Basically, they had nothing positive to tell me. They said Kat can't count to ten, can't identify the basic colors, can't identify basic shapes, can say her name but can't write or recognize it, and doesn't participate in classroom singing activities.

I asked what she can do, and they said "Well, she can cut pretty well with scissors."

They buffered all of this by saying she was one of the youngest kids in the class, that she may just be immature, that there is nothing that says she won't do better before the year is over and that there is nothing that says she must start Kindergarten next year.

And of course they seemed skeptical when I told them that she does all of the things they say she can't do, on a regular basis, both at home and at daycare. (Although I admit she often forgets the number six.) They didn't seem to believe me when I told them that singing is one of her favorite activities.

I guess it should be enough that I know she can do these things, but I'm still a little upset that the meeting was all gloom and doom and that they made the scissor comment as if they were throwing me a bone.

If this is a preview of parent-teacher conferences in years to come, I'm not looking forward to them.

At all.


Tug said... I think I'd be looking into a different pre-school if she does all that and THEY can't bring it out of her.


Violet said...

That is frustrating. And, if you think Kat is ready for kindergarten next year, she will be fine. Trust me... even if she makes NO progress before that time (which she will), she wouldn't be the only child who forgets the number six or struggles to write her name.

ajooja said...

I'm with Em. She'll be OK.

I was the youngest in my class, so I'll always wish someone would have held me back.

However, I think it's different for girls. If they're even close to ready, send them. If it's a boy, you're better off holding them back.

Just my two cents. :)

Annie Jones said...

Tug: There are other pre-schools in town, but I had chosen this one because it is part of the local school district. I'll probably have her finish out the school year where she is, but if we do keep her out next year, I might switch to a different one.

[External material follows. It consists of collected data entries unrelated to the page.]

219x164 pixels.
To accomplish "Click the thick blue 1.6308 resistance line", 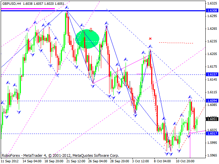I will (103, 11).
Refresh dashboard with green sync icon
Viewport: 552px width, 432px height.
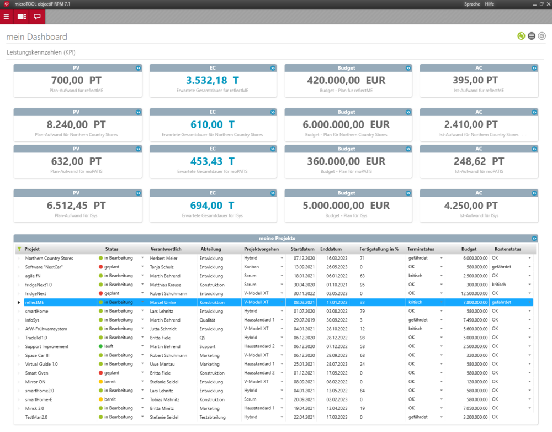click(x=521, y=36)
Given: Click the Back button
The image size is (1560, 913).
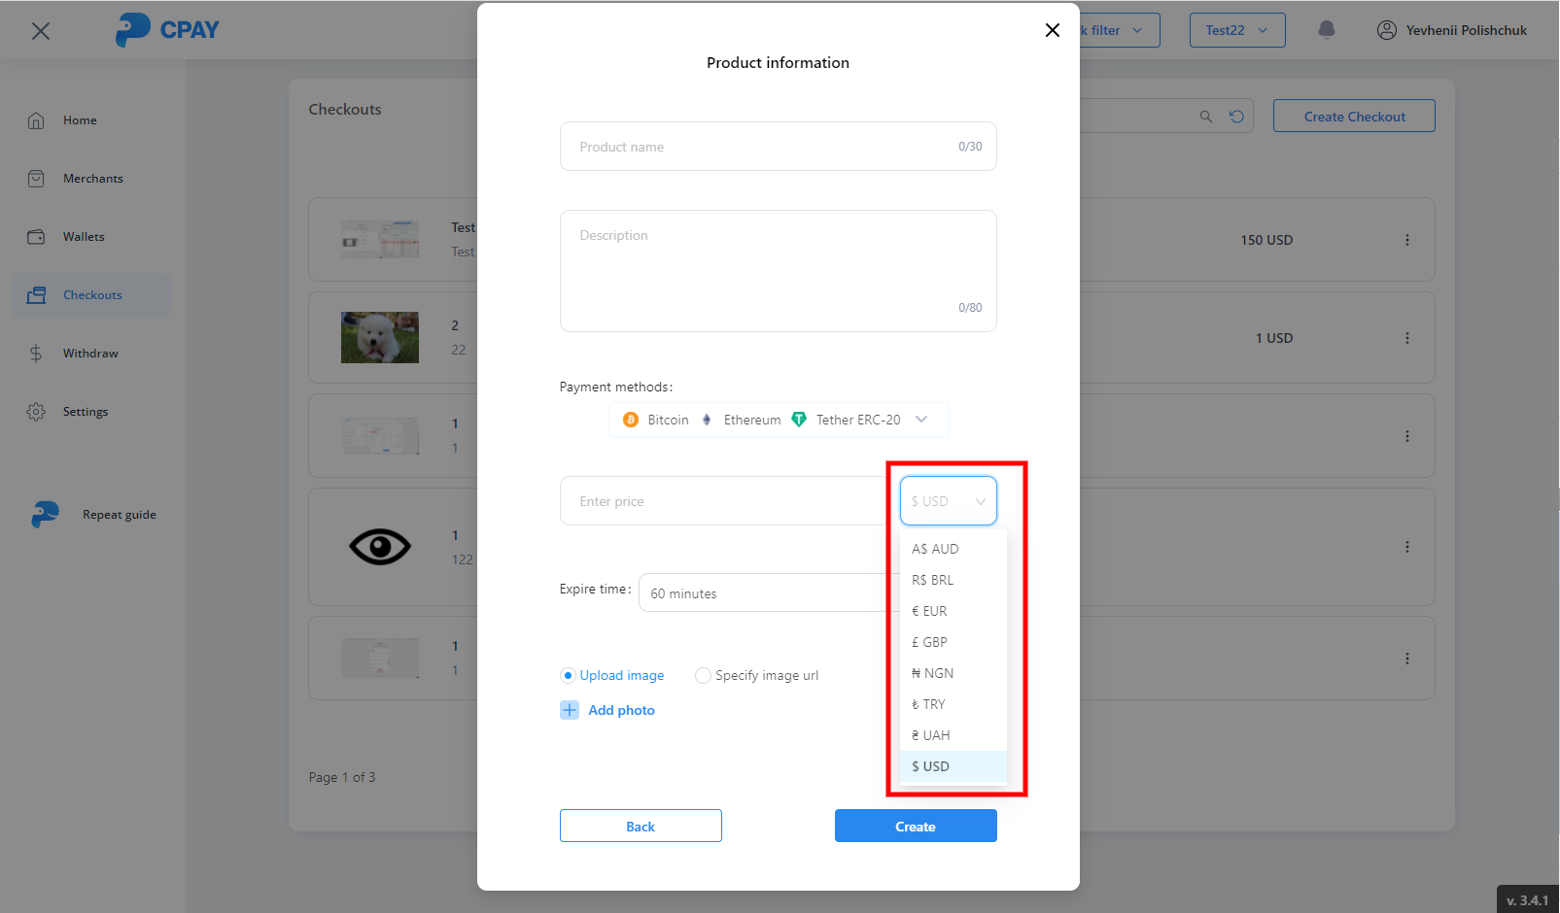Looking at the screenshot, I should [x=641, y=826].
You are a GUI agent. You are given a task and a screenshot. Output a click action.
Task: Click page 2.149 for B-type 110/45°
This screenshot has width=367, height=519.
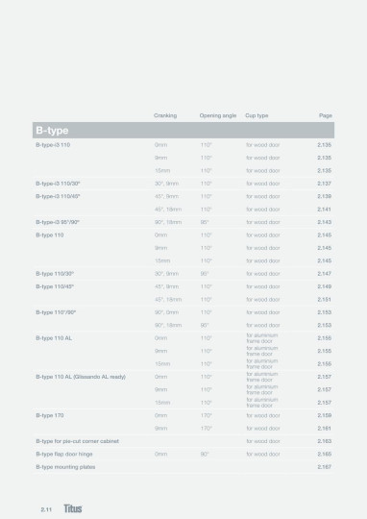point(324,286)
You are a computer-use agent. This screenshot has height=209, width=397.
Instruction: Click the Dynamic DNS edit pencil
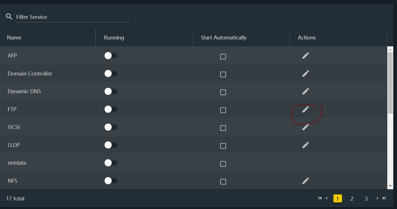click(306, 91)
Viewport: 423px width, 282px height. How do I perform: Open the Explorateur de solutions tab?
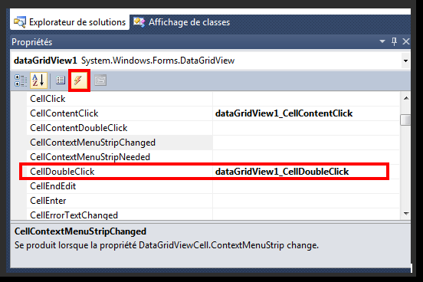click(x=70, y=22)
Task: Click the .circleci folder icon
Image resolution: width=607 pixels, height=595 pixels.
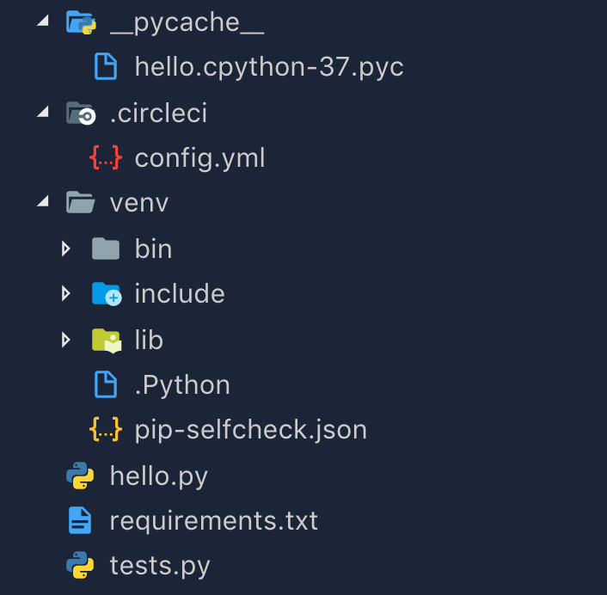Action: click(x=81, y=113)
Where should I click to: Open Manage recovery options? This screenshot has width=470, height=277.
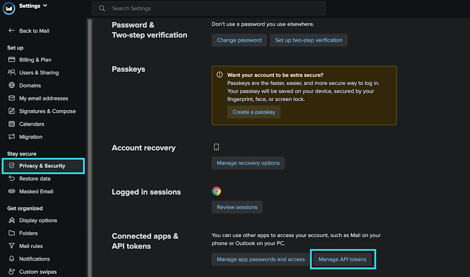248,163
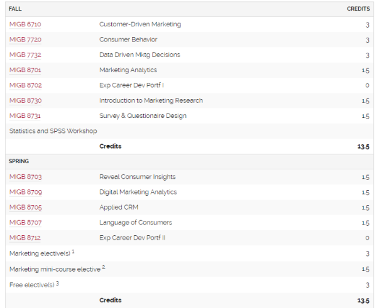The width and height of the screenshot is (377, 308).
Task: Click the Marketing elective(s) footnote 1
Action: 73,252
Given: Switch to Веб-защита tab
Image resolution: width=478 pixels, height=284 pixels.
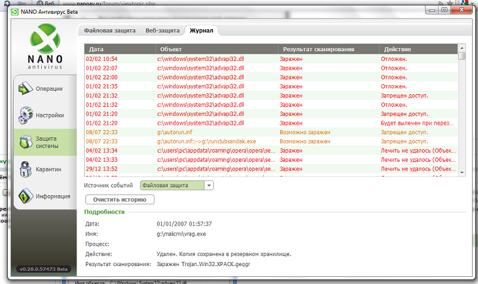Looking at the screenshot, I should tap(161, 30).
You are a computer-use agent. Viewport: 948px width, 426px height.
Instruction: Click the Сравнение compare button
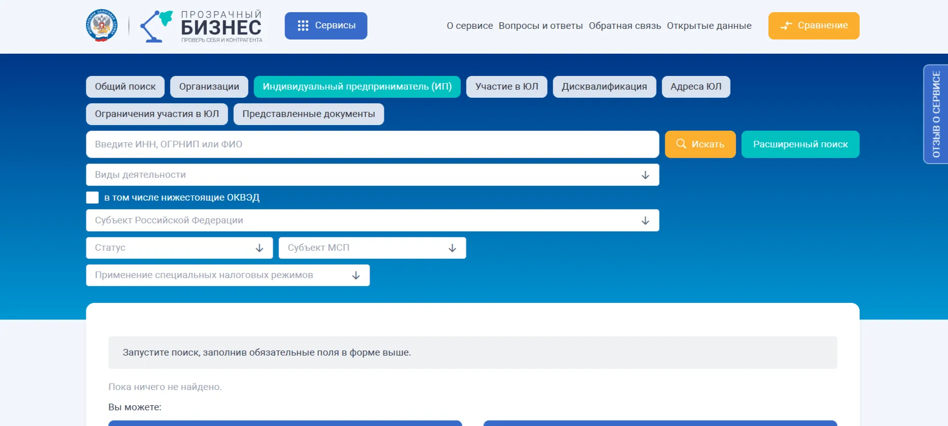point(814,26)
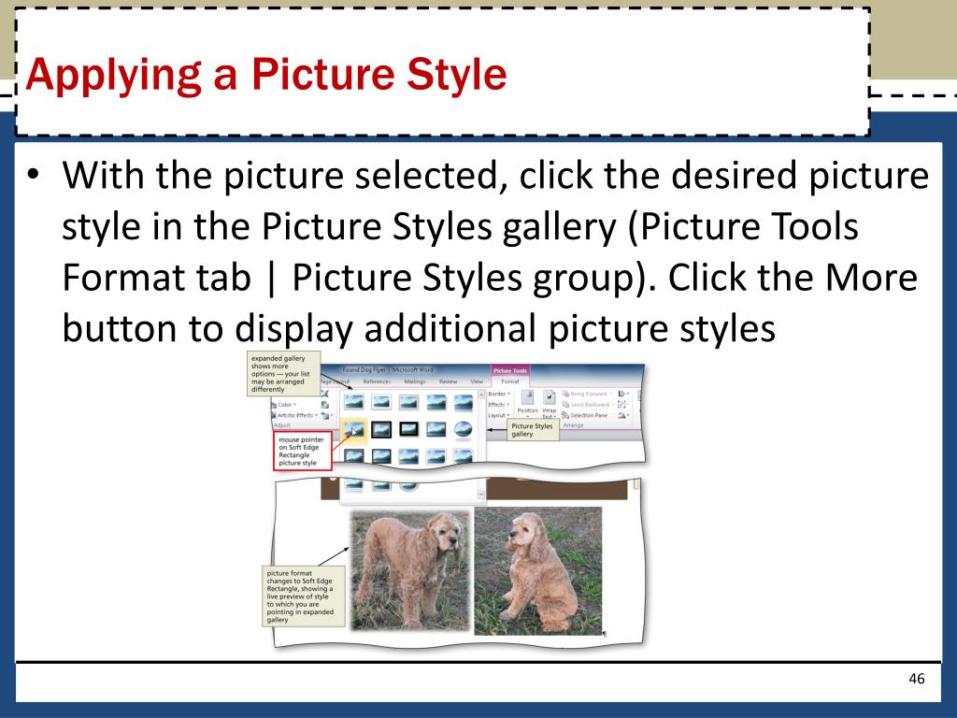Choose the oval picture style thumbnail

coord(464,430)
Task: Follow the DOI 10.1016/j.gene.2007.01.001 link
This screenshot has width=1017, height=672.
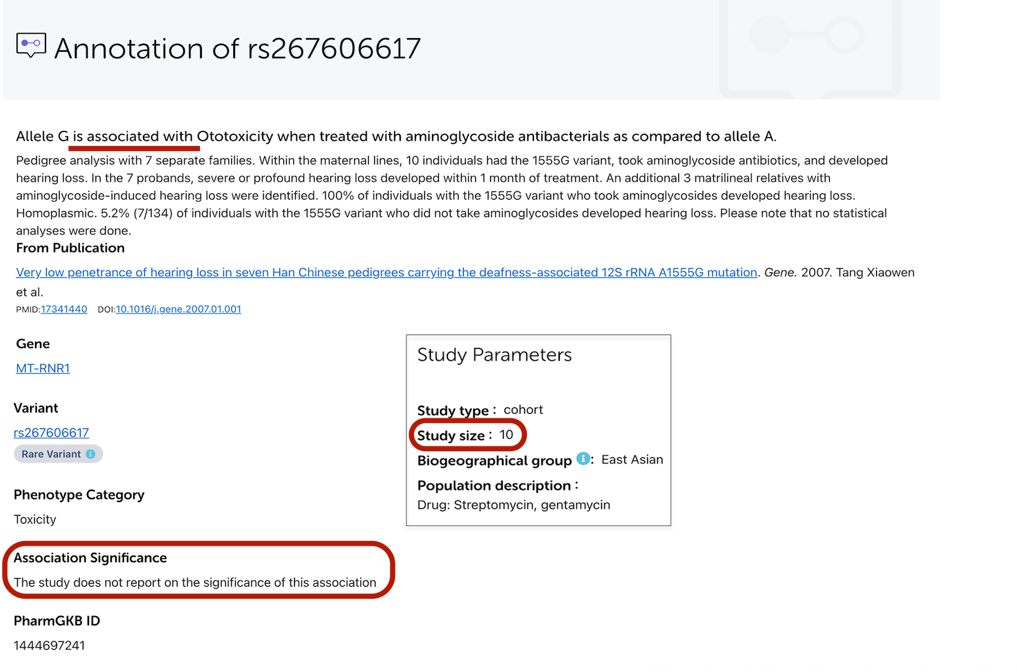Action: click(x=179, y=309)
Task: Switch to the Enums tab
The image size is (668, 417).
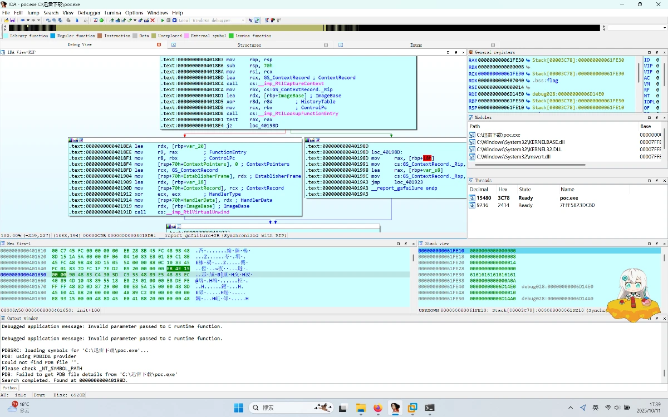Action: 416,45
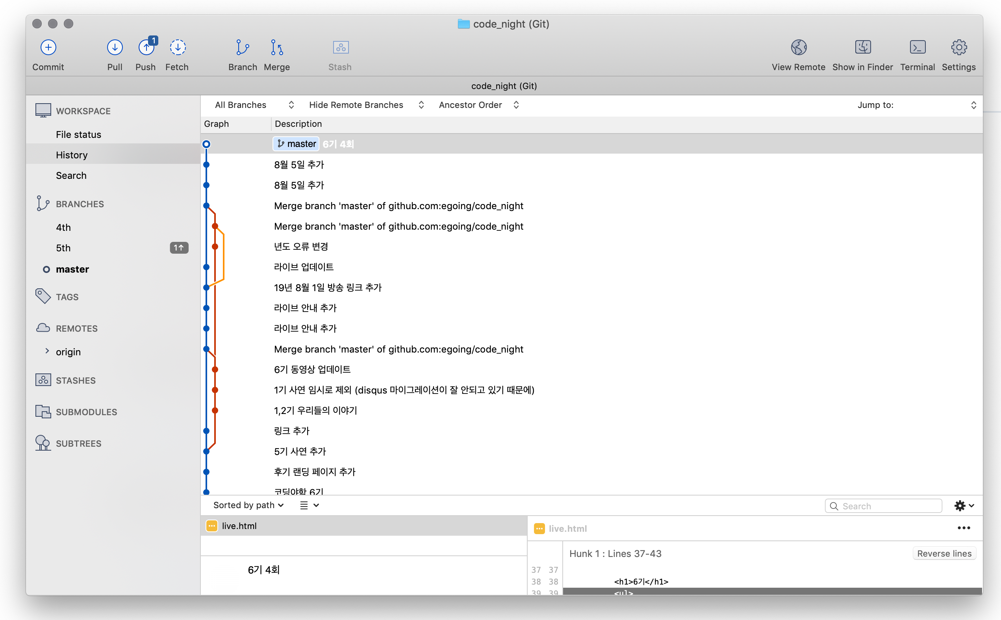The width and height of the screenshot is (1001, 620).
Task: Click the View Remote globe icon
Action: coord(799,48)
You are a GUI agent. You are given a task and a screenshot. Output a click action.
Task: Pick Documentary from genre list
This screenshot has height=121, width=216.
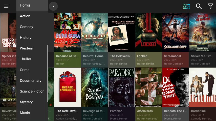coord(31,81)
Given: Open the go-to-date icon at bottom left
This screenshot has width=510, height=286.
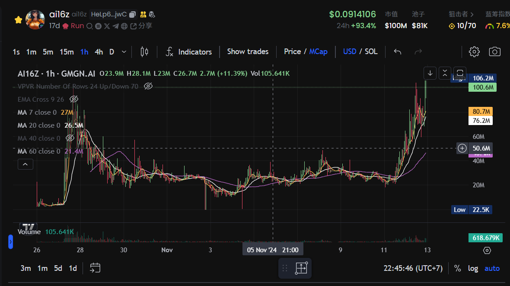Looking at the screenshot, I should [95, 268].
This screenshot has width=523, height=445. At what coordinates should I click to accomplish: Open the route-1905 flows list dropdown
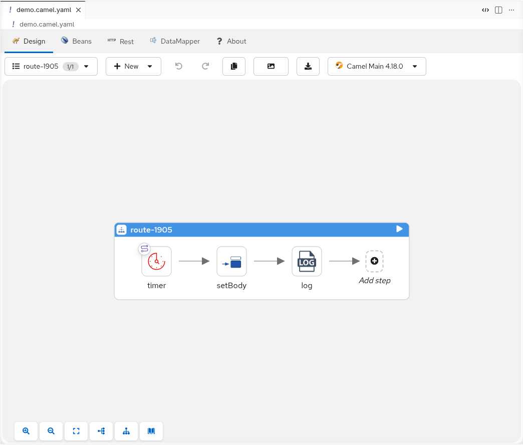[x=51, y=66]
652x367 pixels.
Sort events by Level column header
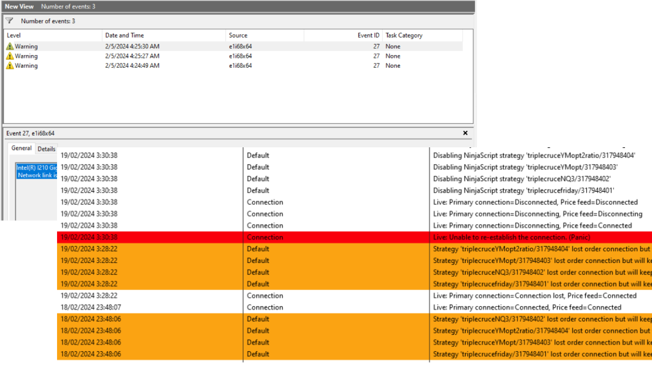pyautogui.click(x=14, y=35)
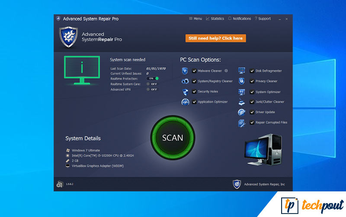Click the Repair Corrupted Files icon
The image size is (346, 217).
pos(242,123)
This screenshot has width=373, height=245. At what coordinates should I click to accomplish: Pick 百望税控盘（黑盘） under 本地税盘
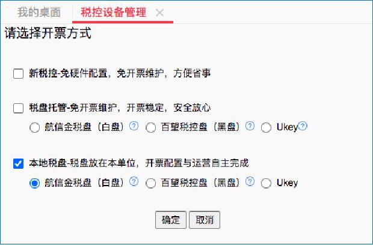(151, 183)
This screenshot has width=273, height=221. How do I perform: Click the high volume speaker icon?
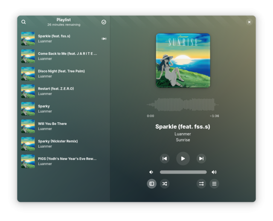[214, 172]
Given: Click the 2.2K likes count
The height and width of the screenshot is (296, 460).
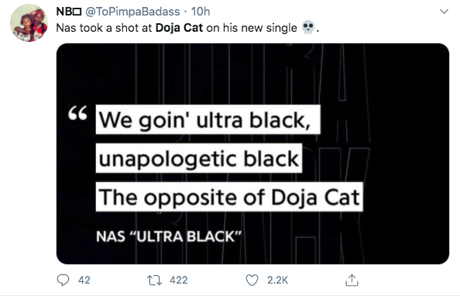Looking at the screenshot, I should pos(277,281).
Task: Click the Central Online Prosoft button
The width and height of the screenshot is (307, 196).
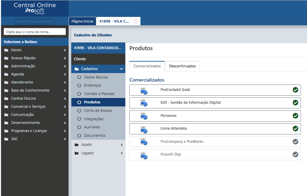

Vi: To me it's really not an issue of whether she starts school at 5 or 6, but more about her teachers not being able to find anything positive to say. Makes me wonder if she gets the same negativity in the classroom, and if that's typical of teacher's throughout the district.

Ajooja: I was one of the older kids, and can't imagine having been in the class with the kids a year ahead or behind. But yeah, I can see how being one of the youngest boys in the class would be a problem, especially around age 12 or 13.

Donna said...

I'm a grandmother of far..My 2 cents worth is, be "in their faces" all year! Demand what you're paying for! The teacher friends I have all agree that teachers, all over, have sever problems with their administrators and their guidelines for what they can teach in the classroom. The squeeky wheel gets greased first! Sounds pushy? You bet!!!

DadGuy said...

Assuming the teachers aren't doing anything screwey, is Kat having some social issues? Do the teachers frighten/intimidate her? Our kids seem to do really well at preschool (and now kindergarten for our oldest), but the preschool is run two doors down out o fa lady's basement.

I'd actually mistrust a preschool more if it were part of a district rather than someone that's independent, but that's just me. None of the politics or any of that other crap to wade through. Also if the class is "too big" then she might just not be getting the attention she needs to understand what they want her to be doing.

Tough call, but as long as she is doing alright at home, then I'd focus on what you can do there. You might try volunteering once a month or something over there to see how things work.

Good luck, tough situation.

Annie Jones said...

Donna: That's just it. I'm not paying for it. Long story short, the daycare provider thought it might be a good idea to send Kat to the 2-morning-a-week free pre-school because all the other kids at daycare are under 2 years old. But as it turns out, she's learning far more at daycare than she seems to be in pre-school.

Dadguy: Yes! I think it is more a social issue than an academic one. She's an only-child accustomed to being around adults, or just one or two kids at a time, and as I told Donna, she's also used to being "the big kid" when she's with other children. She's timid around larger groups. I don't know if that trait is learned or hereditary, but both Jean and I remember being that way, too. I still am to an extent.